Kessel Cavaliers Kessel Cavaliers
Entre Bamiyan et Band-e Amir, mars 2005.© Alain Buu

Sur les pas des cavaliers de Kessel

Un grand reporter et un photographe sont partis chacun de leur côté sur les traces de Joseph Kessel en Afghanistan. De leur périple, ils ont rapporté des images et des textes qui entrent en résonance avec le chef d'œuvre romanesque de l'écrivain français, Les Cavaliers.

C’est un village fortifié sur la piste millénaire des bouddhas. Hameau de hauteurs, Gardan Diwal est à la fois un coupe-gorge et une forteresse imprenable, c’est selon. Lorsque j’ai découvert pour la première fois cette bourgade aux pierres rouges et ocre, à trois mille deux cents mètres d’altitude, au-delà d’un petit pont reconstruit au-dessus d’un torrent qui jamais ne connaît l’accalmie, je pensais me jeter dans la gueule du loup. Des talibans m’entourent, l’un d’eux m’accompagne constamment depuis mon départ de la vallée, à plusieurs heures de piste où l’on compte davantage de moutons que de turbans noirs adeptes de la pureté. 
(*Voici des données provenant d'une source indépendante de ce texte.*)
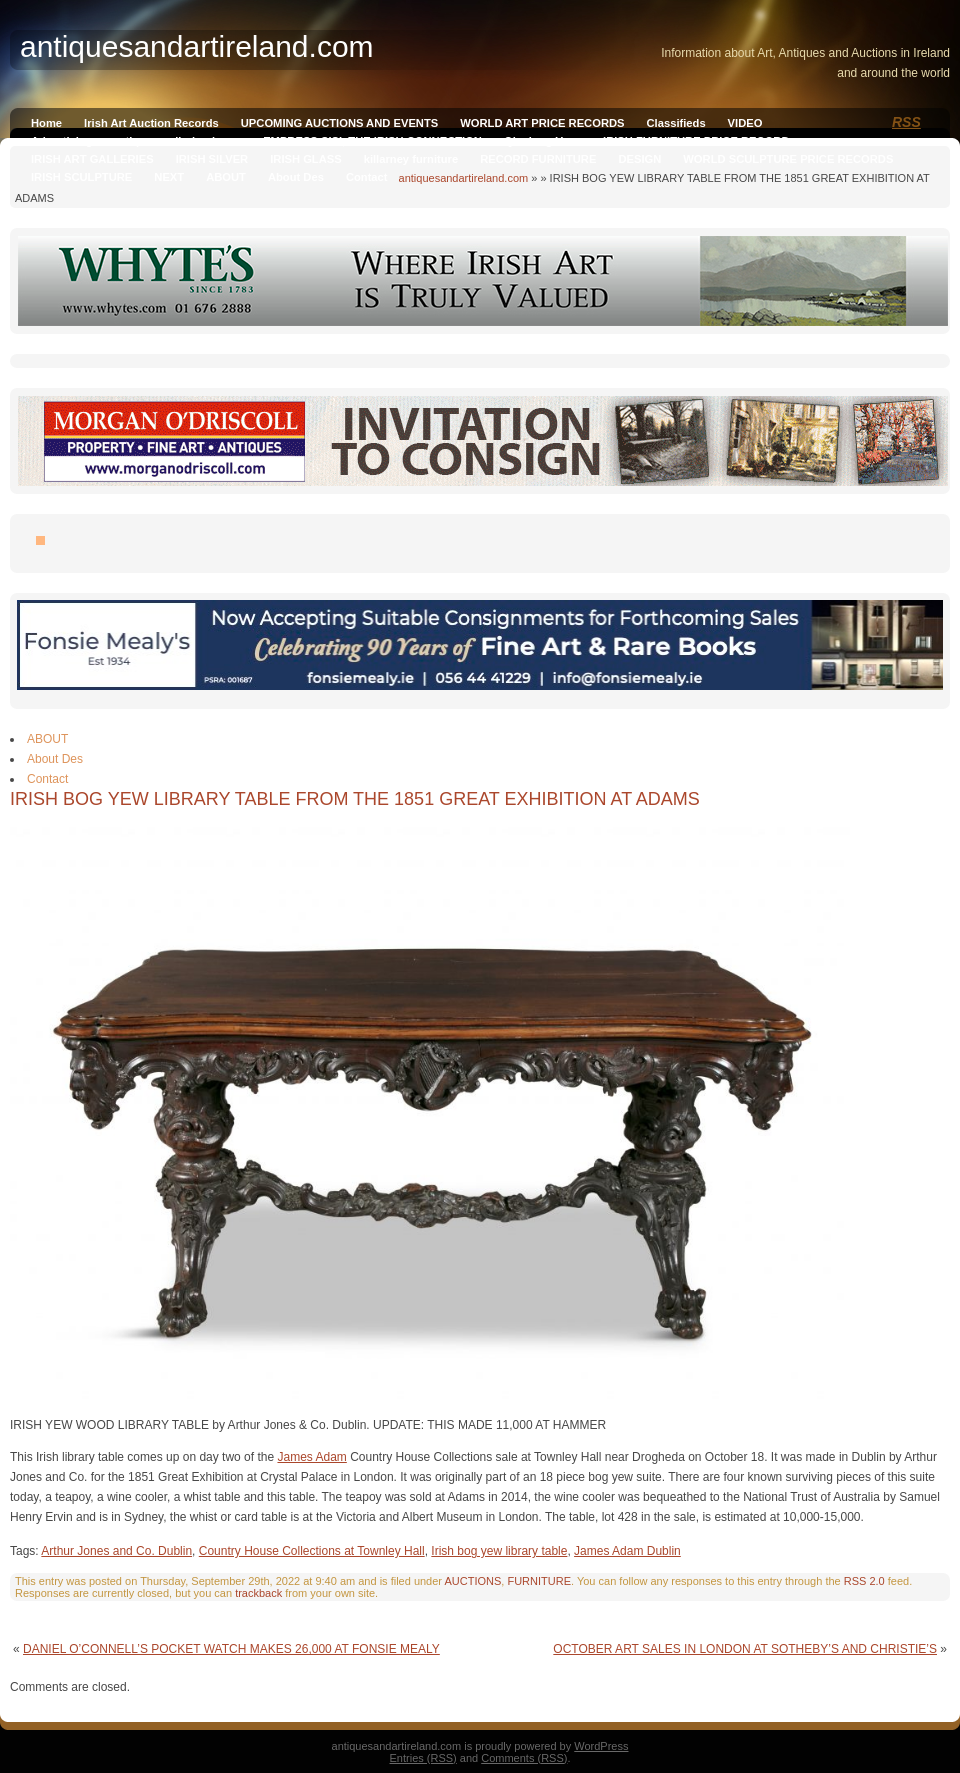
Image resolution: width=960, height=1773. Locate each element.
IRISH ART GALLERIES (92, 159)
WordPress (601, 1746)
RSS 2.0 (864, 1581)
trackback (258, 1593)
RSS (906, 122)
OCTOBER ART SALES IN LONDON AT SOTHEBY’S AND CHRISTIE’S (745, 1649)
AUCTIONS (472, 1581)
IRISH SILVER (212, 159)
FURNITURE (539, 1581)
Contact (367, 177)
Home (46, 123)
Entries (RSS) (423, 1758)
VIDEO (745, 123)
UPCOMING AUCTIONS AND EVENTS (339, 123)
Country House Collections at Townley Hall (312, 1551)
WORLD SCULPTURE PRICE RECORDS (788, 159)
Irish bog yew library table (499, 1551)
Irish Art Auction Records (151, 123)
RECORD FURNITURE (538, 159)
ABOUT (226, 177)
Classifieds (676, 123)
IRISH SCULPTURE (81, 177)
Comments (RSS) (524, 1758)
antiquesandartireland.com (464, 178)
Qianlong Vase (542, 141)
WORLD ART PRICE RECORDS (542, 123)
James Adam (311, 1457)
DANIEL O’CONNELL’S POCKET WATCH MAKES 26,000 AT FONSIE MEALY (231, 1649)
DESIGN (639, 159)
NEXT (169, 177)
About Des (296, 177)
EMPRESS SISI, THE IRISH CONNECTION (372, 141)
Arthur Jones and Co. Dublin (116, 1551)
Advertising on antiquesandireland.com (136, 141)
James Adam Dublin (627, 1551)
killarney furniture (411, 159)
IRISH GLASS (305, 159)
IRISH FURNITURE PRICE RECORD (696, 141)
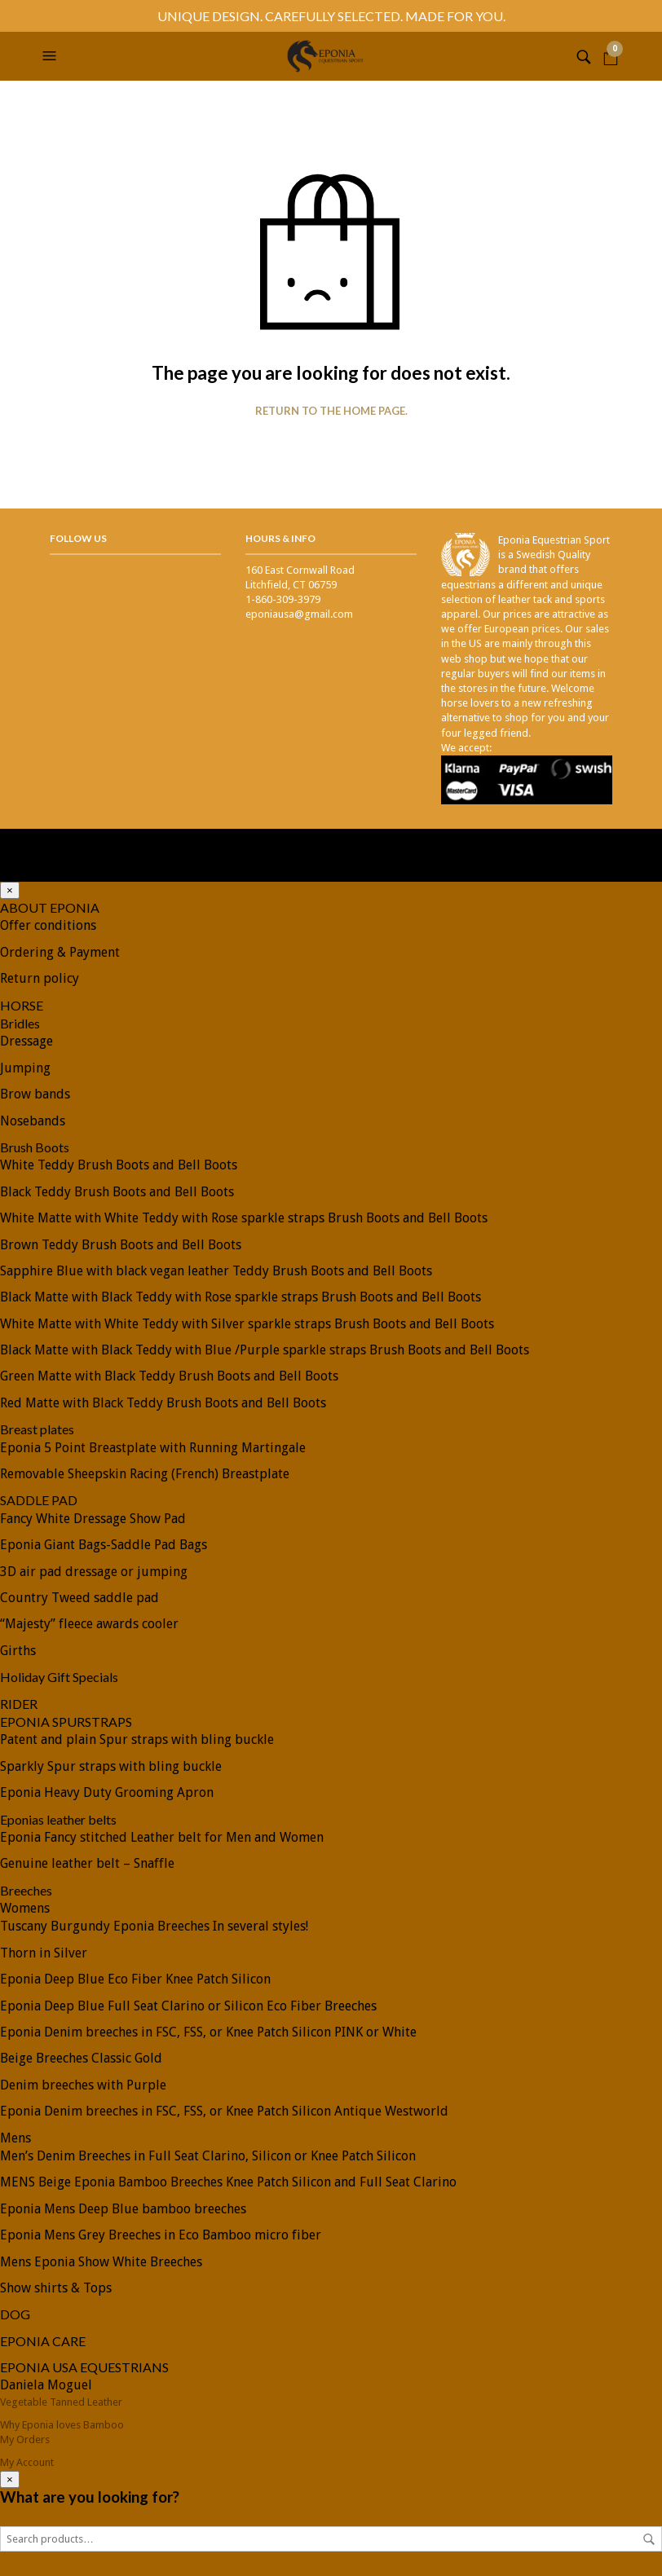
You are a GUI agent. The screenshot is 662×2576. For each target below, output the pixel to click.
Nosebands (32, 1121)
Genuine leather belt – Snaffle (87, 1863)
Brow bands (35, 1094)
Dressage (26, 1041)
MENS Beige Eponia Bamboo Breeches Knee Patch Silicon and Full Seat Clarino (228, 2182)
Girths (18, 1650)
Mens (15, 2138)
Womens (25, 1908)
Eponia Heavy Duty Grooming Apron (107, 1792)
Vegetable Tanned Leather (61, 2402)
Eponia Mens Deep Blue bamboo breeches (123, 2209)
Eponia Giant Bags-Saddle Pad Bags (103, 1544)
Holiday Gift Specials (59, 1676)
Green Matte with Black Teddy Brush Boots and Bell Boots (169, 1376)
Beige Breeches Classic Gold (81, 2058)
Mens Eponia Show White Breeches (101, 2262)
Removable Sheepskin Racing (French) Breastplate (144, 1474)
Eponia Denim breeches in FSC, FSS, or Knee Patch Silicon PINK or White (208, 2032)
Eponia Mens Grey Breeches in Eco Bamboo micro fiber (160, 2235)
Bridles (20, 1023)
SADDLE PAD (38, 1500)
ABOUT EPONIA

Dans ce caravansérail de haute solitude, au-delà des torrents qui brisent les pierres et le temps, les étrangers ne sont pas les bienvenus. Mais sur le perron d’une maisonnée à flanc de précipice, face à un décor de commencement du monde, à moins que ce ne soit la fin, un homme affable vient au-devant de moi, me sert du thé. Il a une tête de miniature persane, tout en finesse et en belles rides, et me souffle en français: «Je m’appelle Abdul Qadir et j’ai été le cuisinier de Kessel.» La rencontre est d’autant plus ahurissante qu’elle se déroule dans la redoutable montée du Chibar, brèche qui fend la chaîne de l’Hindou Kouch. Sur le même chemin du col, Kessel avait rencontré, à la halte dans une maison de thé, un vieux Pachtoune, ancien sergent de l’armée britannique des Indes, qui parlait deux mots de français et qui l’interrogea sur ses préférences entre Pétain et de Gaulle pendant la guerre.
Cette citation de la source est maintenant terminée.